:: Problem statement ::
Pictures stay out of this copy; please retype only the lines from the start of the records through the line with "Get Started (75, 212)".

───── Material provided ─────

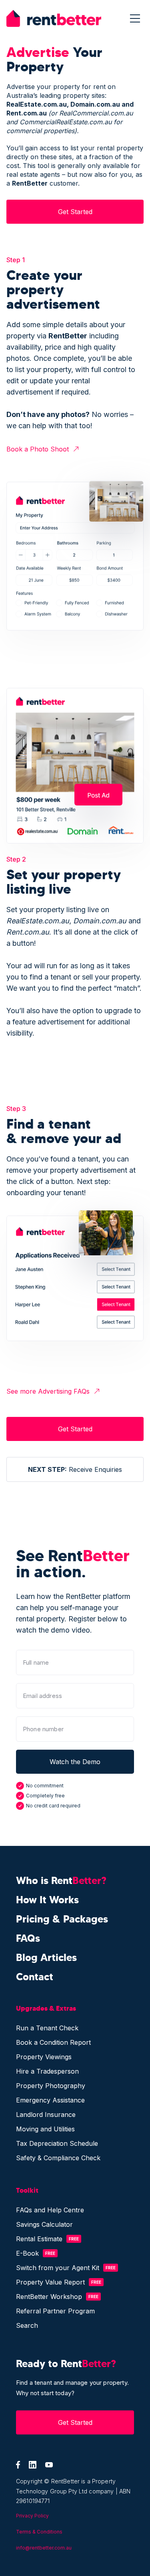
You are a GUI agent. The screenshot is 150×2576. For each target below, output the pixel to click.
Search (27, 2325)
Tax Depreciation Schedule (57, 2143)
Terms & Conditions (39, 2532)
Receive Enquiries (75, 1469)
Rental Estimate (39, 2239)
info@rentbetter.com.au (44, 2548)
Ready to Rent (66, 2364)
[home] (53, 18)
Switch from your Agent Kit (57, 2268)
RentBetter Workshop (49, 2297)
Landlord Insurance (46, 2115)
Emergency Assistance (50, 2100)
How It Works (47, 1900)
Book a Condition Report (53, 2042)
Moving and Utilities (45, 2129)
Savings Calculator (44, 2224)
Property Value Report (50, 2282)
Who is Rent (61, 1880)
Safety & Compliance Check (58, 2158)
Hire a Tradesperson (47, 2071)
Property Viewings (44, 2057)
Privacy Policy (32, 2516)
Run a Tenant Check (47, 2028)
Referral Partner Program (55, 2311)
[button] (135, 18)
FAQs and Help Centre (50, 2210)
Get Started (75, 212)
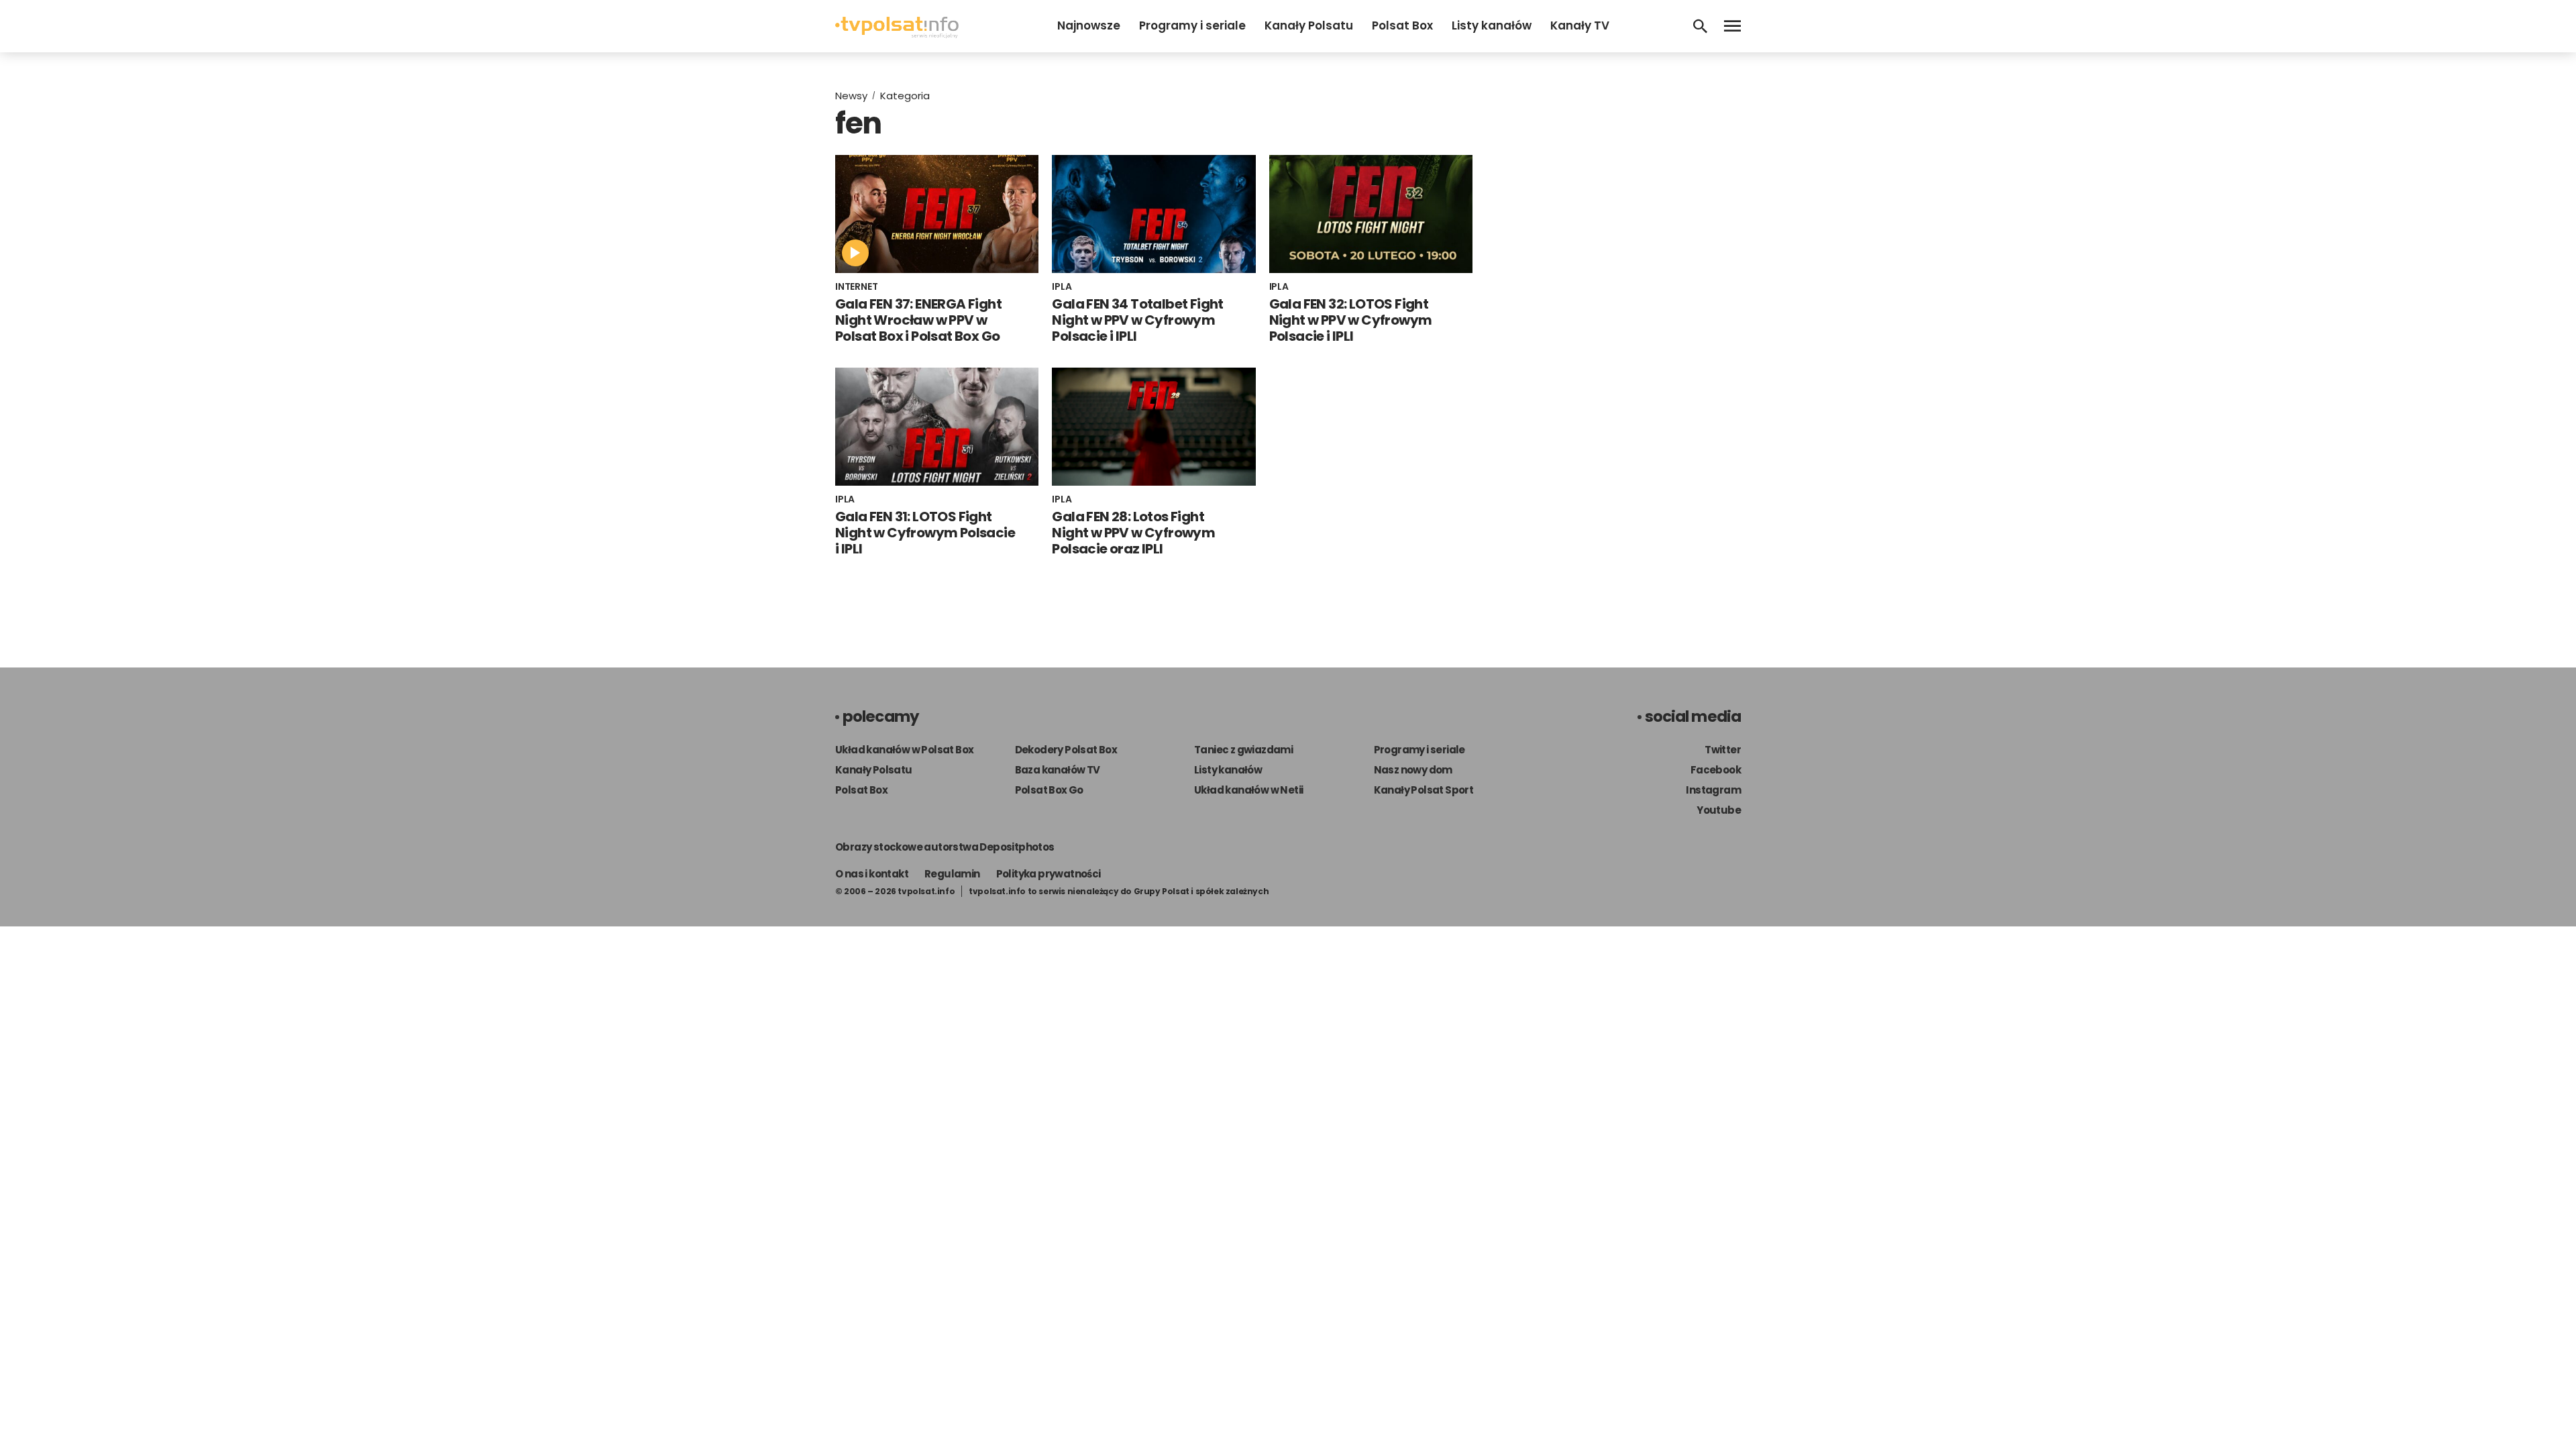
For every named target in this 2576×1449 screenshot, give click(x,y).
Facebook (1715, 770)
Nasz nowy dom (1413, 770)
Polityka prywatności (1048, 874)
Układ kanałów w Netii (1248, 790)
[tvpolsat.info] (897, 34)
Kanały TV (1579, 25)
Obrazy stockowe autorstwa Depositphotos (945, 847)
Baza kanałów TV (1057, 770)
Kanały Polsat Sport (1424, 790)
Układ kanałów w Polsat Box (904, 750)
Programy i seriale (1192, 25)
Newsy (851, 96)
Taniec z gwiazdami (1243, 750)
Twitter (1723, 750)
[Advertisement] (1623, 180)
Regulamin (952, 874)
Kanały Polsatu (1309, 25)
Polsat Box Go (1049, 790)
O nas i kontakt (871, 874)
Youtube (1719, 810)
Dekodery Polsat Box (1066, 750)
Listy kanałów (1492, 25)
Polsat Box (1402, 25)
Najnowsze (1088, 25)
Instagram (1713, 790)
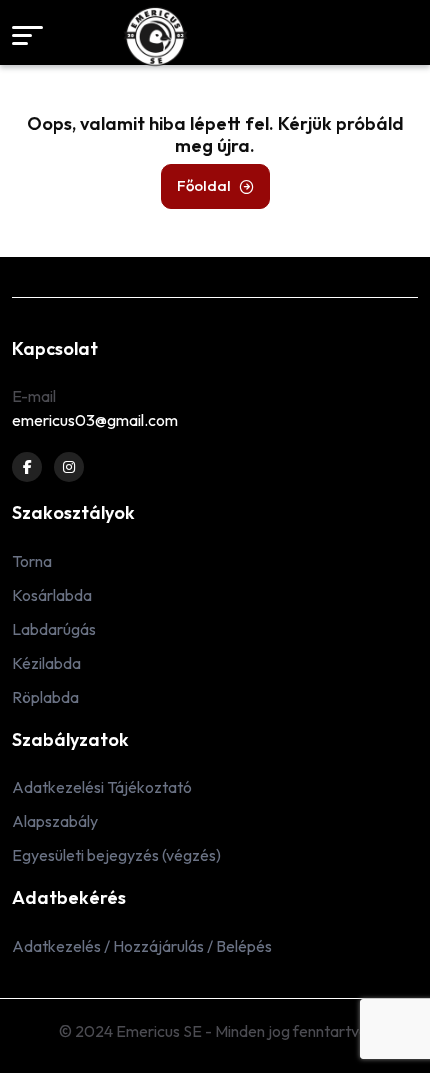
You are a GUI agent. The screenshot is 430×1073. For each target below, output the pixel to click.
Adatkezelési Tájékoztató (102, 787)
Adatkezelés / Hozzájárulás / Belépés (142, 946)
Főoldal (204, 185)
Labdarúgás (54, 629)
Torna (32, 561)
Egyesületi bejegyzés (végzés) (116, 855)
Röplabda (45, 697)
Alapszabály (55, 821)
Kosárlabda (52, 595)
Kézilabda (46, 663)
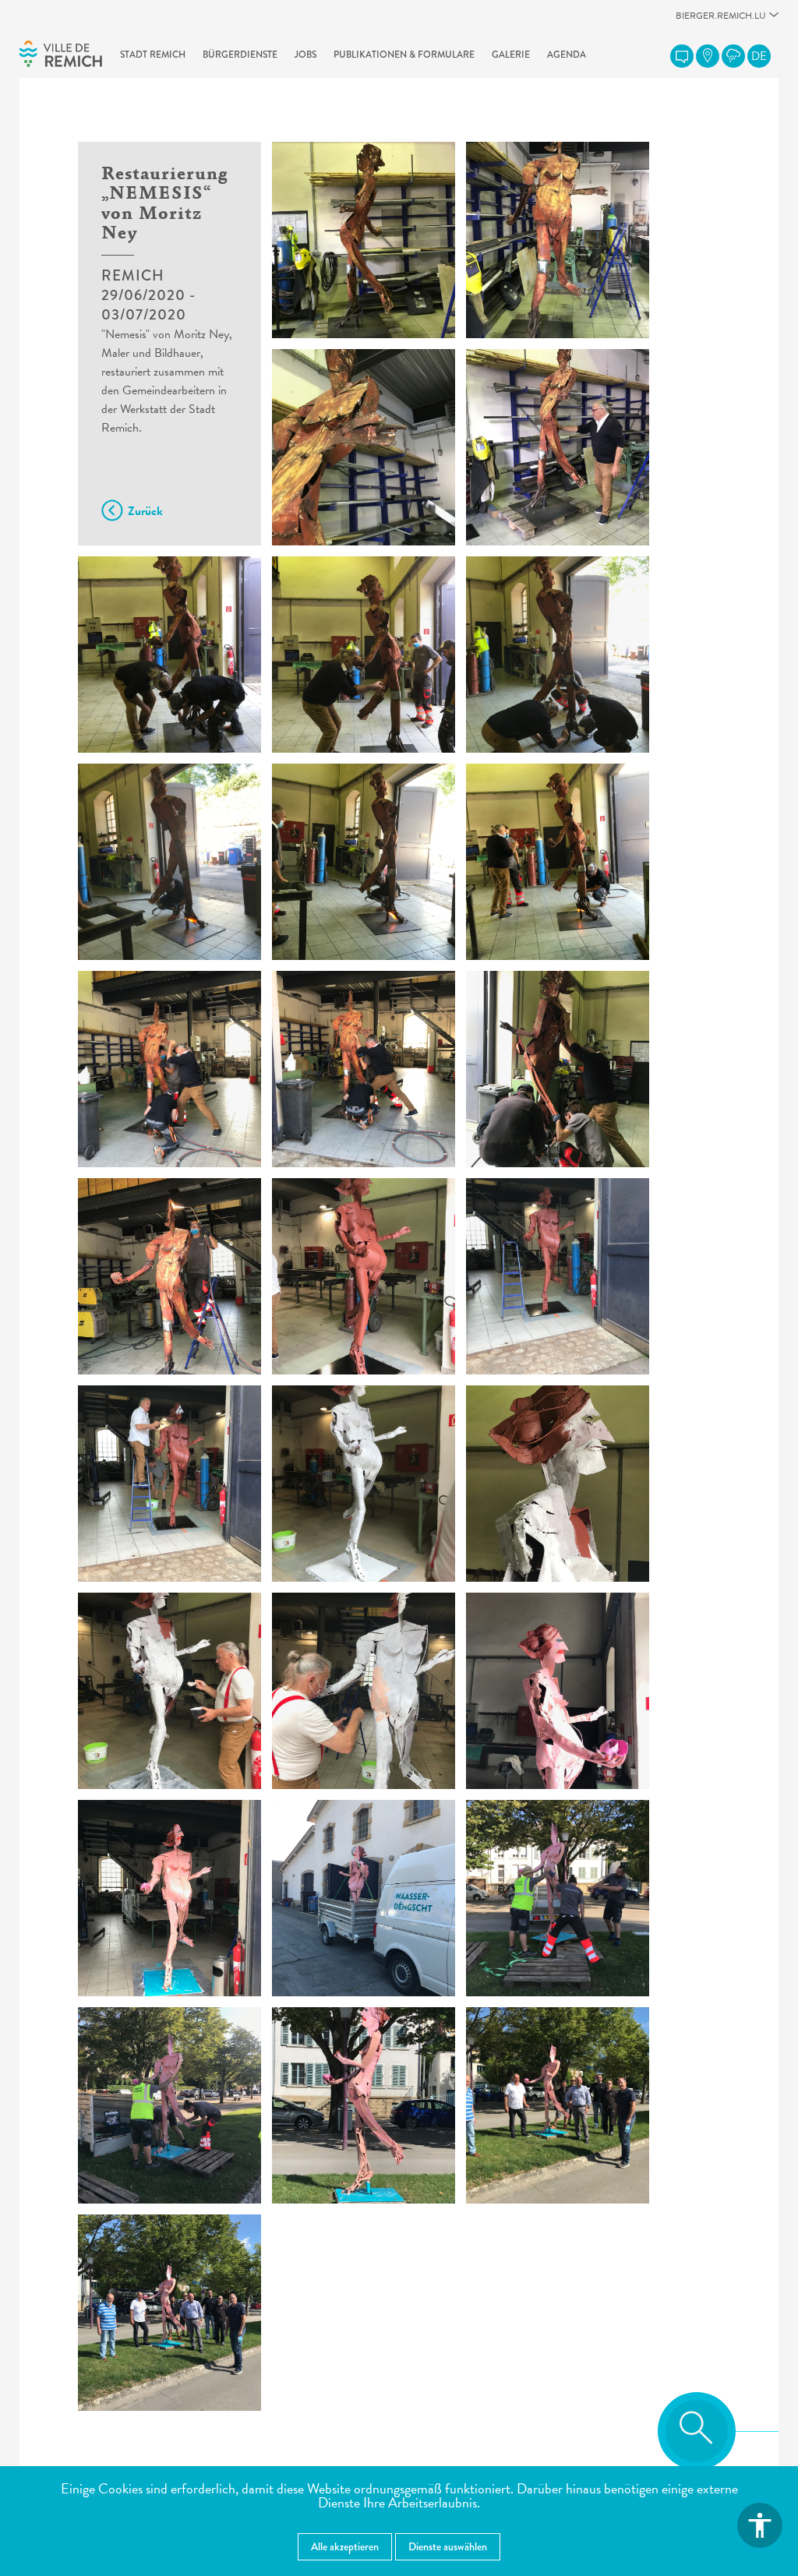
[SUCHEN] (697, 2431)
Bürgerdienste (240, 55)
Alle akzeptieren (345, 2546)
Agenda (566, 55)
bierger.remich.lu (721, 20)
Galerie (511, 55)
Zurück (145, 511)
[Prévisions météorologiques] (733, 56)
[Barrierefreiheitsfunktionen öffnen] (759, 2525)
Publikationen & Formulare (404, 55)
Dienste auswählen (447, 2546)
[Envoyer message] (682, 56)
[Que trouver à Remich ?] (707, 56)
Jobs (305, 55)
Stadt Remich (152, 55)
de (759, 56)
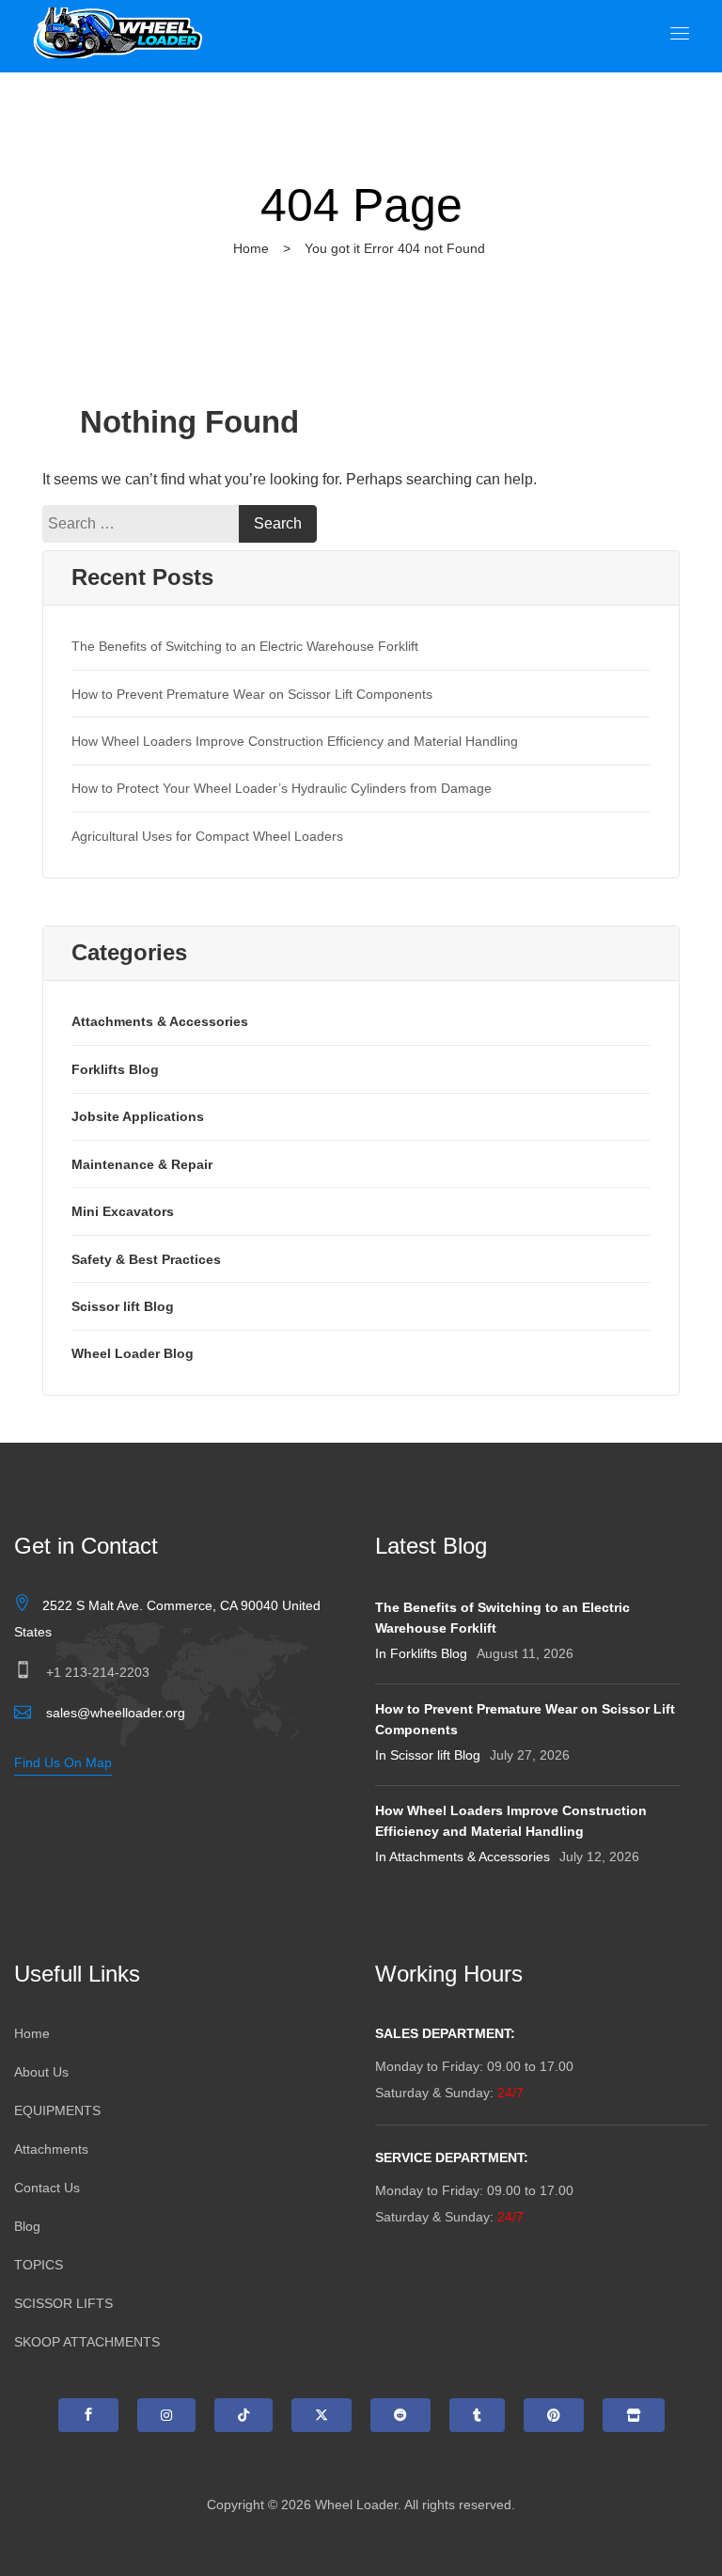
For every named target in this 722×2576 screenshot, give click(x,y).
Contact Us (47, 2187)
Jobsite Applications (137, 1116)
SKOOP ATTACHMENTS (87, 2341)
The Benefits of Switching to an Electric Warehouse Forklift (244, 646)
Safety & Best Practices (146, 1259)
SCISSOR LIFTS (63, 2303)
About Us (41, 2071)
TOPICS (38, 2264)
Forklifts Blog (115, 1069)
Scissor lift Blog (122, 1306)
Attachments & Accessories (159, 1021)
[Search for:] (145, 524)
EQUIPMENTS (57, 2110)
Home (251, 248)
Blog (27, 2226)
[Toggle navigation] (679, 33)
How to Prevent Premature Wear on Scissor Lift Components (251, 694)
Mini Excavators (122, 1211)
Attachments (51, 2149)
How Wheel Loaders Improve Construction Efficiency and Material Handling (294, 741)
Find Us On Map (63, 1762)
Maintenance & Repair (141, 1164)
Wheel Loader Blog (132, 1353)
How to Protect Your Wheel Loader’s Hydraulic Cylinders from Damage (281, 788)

─────

:: Result of the task ::
You are a GUI agent. The screenshot is 150×2576. For each target below, output the pixel to click.
Search (27, 2325)
Tax Depreciation Schedule (57, 2143)
Terms & Conditions (39, 2532)
Receive Enquiries (75, 1469)
Rental Estimate (39, 2239)
info@rentbetter.com.au (44, 2548)
Ready to Rent (66, 2364)
[home] (53, 18)
Switch from your Agent Kit (57, 2268)
RentBetter Workshop (49, 2297)
Landlord Insurance (46, 2115)
Emergency Assistance (50, 2100)
How It Works (47, 1900)
Book a Condition Report (53, 2042)
Moving and Utilities (45, 2129)
Savings Calculator (44, 2224)
Property Value Report (50, 2282)
Who is Rent (61, 1880)
Safety & Compliance Check (58, 2158)
Hire a Tradesperson (47, 2071)
Property Viewings (44, 2057)
Privacy Policy (32, 2516)
Run a Tenant Check (47, 2028)
Referral Partner Program (55, 2311)
[button] (135, 18)
FAQs and Help Centre (50, 2210)
Get Started (75, 212)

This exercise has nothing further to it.